Democrats saw impeaching Donald Trump as their duty, after all. Pelosi didn't even want to go there, but was forced to by the egregiousness of Trump's actions and behavior. House Democrats were restrained in what they impeached Trump over, as well -- they could have thrown everything but the kitchen sink in there (breaking the emoluments clause, the obstruction of justice found by Bob Mueller, illegally altering an official weather map, etc.), but they chose not to. Will they later regret this? It's impossible to know, at this point. But I fully expect any Democrat who voted on impeachment in either the House or the Senate to respond afterwards to the "Was it worth it?" question with some version of the following: "That's the wrong question, because we didn't really have a choice -- our duty to the Constitution and the oath we all swore demanded that we impeach Donald Trump. I leave the question of whether it was worth it or not to the historians."

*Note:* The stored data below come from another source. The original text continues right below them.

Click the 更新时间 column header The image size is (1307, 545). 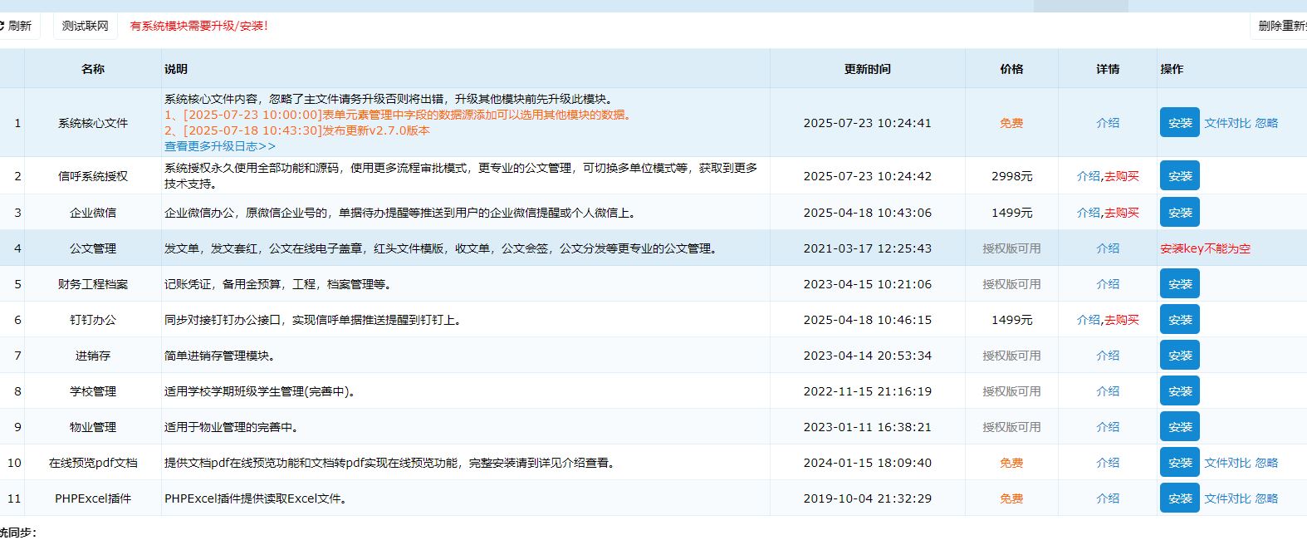tap(867, 69)
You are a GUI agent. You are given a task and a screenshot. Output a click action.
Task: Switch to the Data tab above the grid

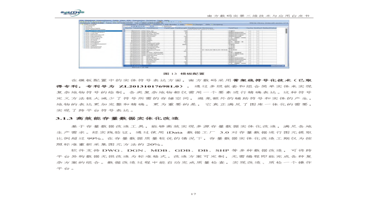click(189, 25)
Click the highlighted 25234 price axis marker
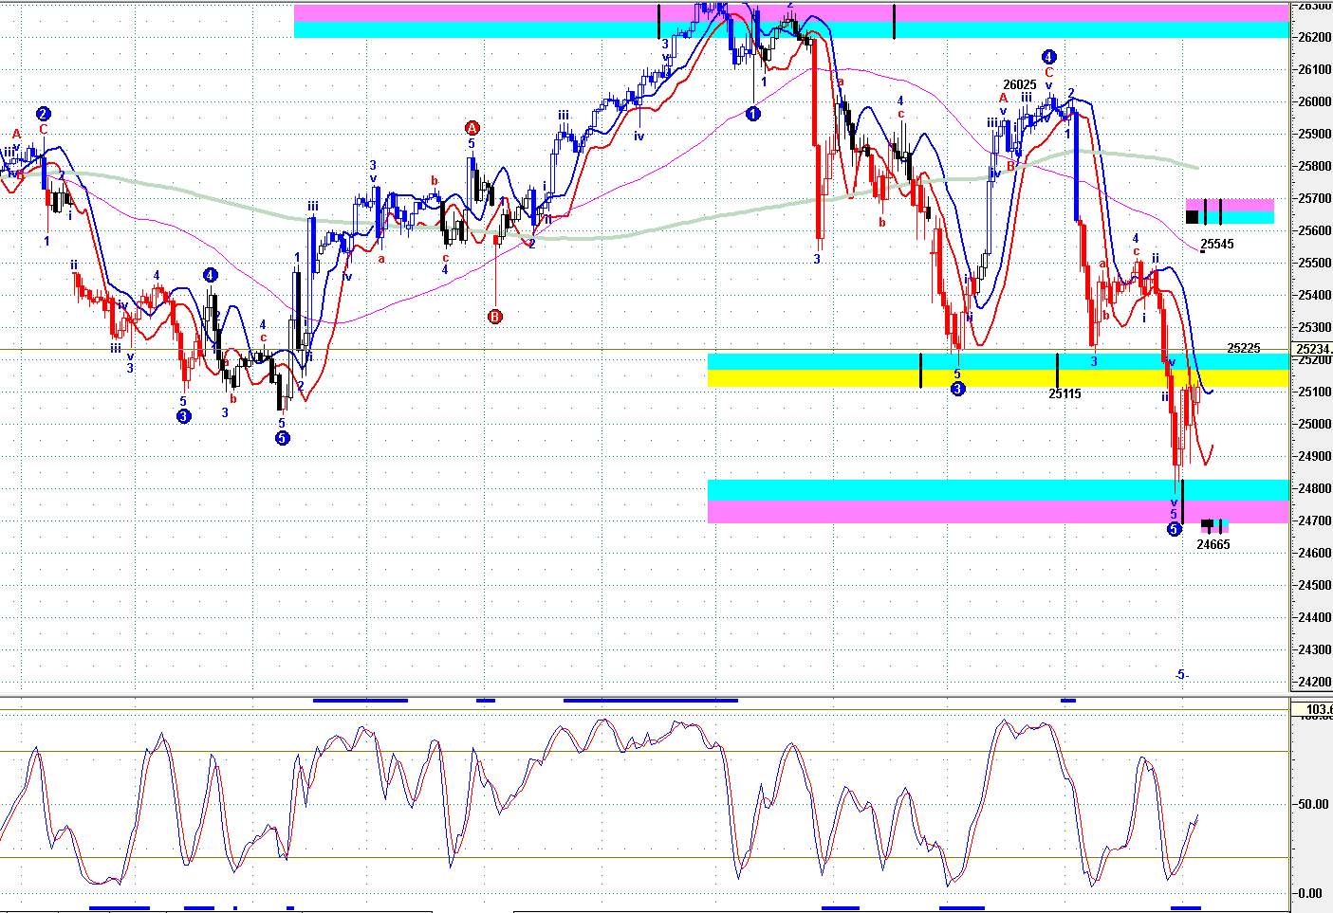The image size is (1333, 913). pos(1314,349)
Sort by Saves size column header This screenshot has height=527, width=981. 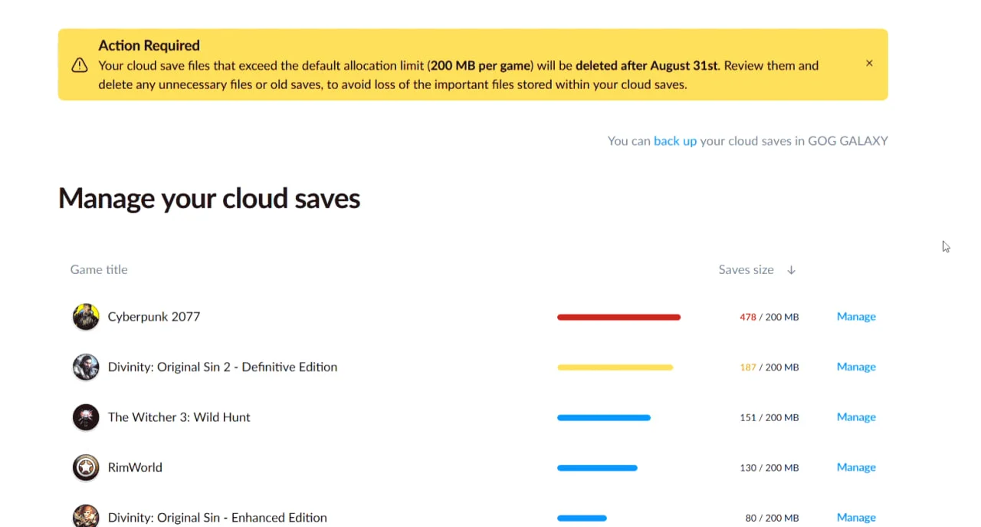[746, 270]
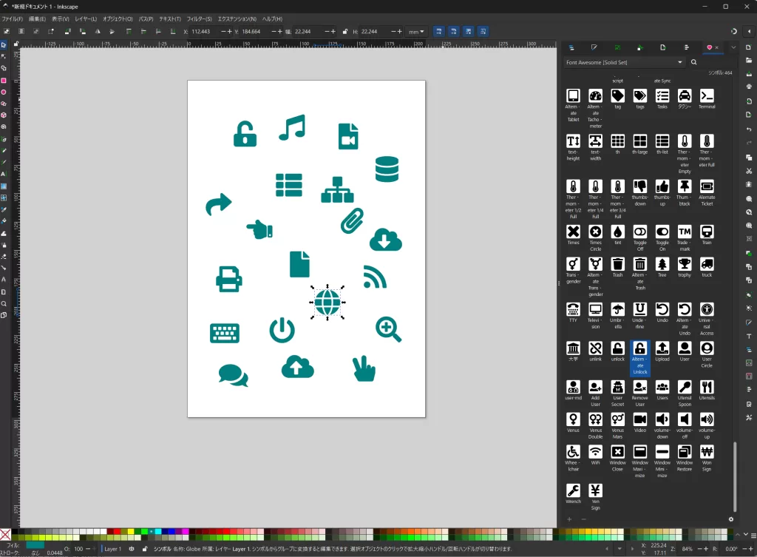Open the layer selector dropdown in status bar
Image resolution: width=757 pixels, height=557 pixels.
tap(112, 550)
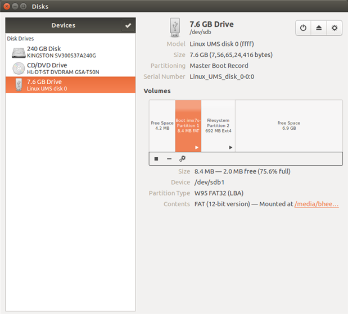The image size is (348, 314).
Task: Select the 4.2 MB Free Space volume
Action: pos(162,125)
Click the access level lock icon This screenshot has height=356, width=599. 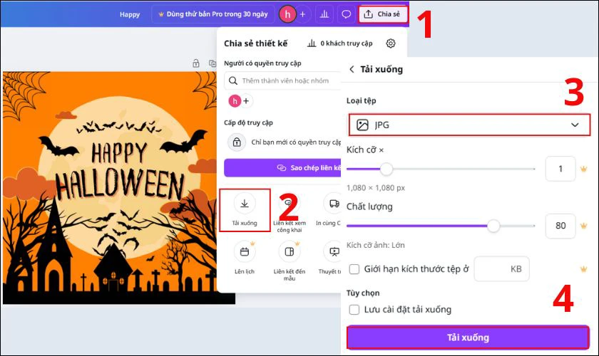click(237, 142)
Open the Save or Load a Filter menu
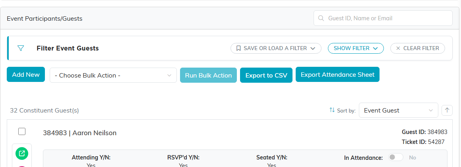The image size is (461, 167). [276, 48]
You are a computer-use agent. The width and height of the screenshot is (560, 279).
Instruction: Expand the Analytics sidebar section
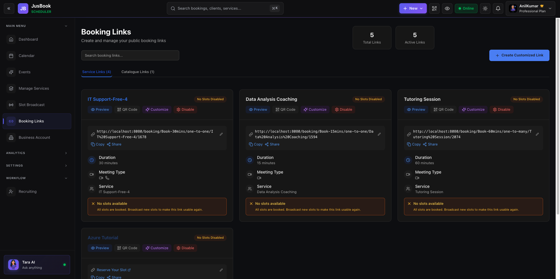click(37, 153)
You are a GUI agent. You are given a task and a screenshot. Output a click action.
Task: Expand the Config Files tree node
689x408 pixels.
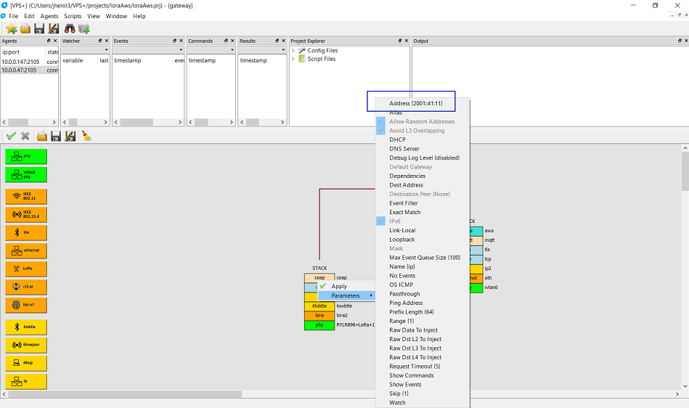(x=293, y=51)
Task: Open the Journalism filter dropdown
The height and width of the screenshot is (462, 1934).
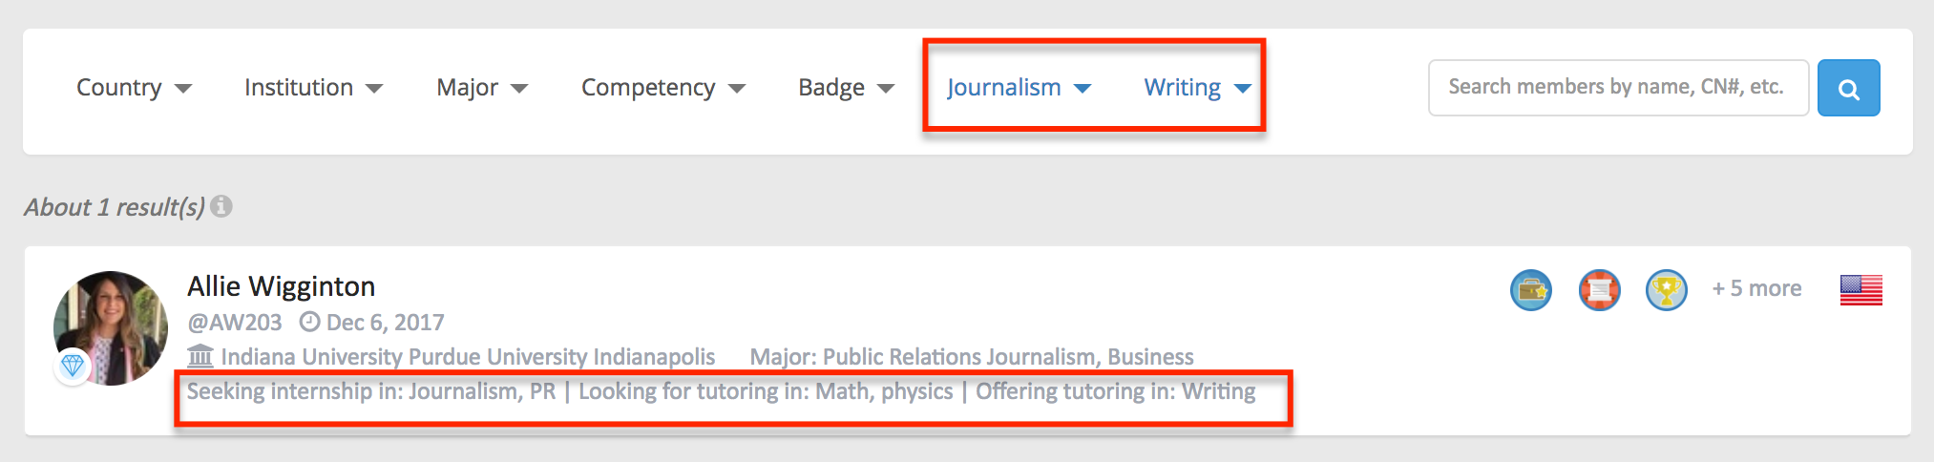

My guess is that the impeachment and trial of Donald Trump is no more than a bump in the road. Because Pelosi refused to wait for the courts, I truly think it's going to be such "old news" by the time of the election that it's not going to have any real effect one way or the other. Perhaps it'll affect turnout of both the Democratic and Republican base voters, but it already seemed like we were headed for record turnout on both sides anyway.

Normally, a presidential impeachment would loom large over a re-election campaign, and Trump is certainly going to milk it for all it is worth on the campaign trail (indeed, he is already doing so). But this is Donald Trump we are talking about, and there are over nine months to go before Election Day. It's tough to remember what Trump was doing nine weeks ago, or even nine days ago, at times. He is a whirlwind of distraction, so who knows what people will be talking about in November? But my guess is impeachment will be pretty far down on the list by that point, because there will be so many other things happening -- both for Democrats to get outraged over and for Republicans to cheer about. Trump is a rollercoaster ride, and that's going to be even more true during his re-election campaign than ever. So in the end, I truly don't think the third impeachment of a sitting U.S. president is really going to have all that big an effect on the upcoming election. Everyone -- voters and senators alike -- had already made their minds up going in, and to date I haven't noticed anyone whose mind has been changed by any of it. It's stunning to admit, but I really think the impeachment of Donald Trump isn't going to move the needle of American politics one tiny bit, one way or the other.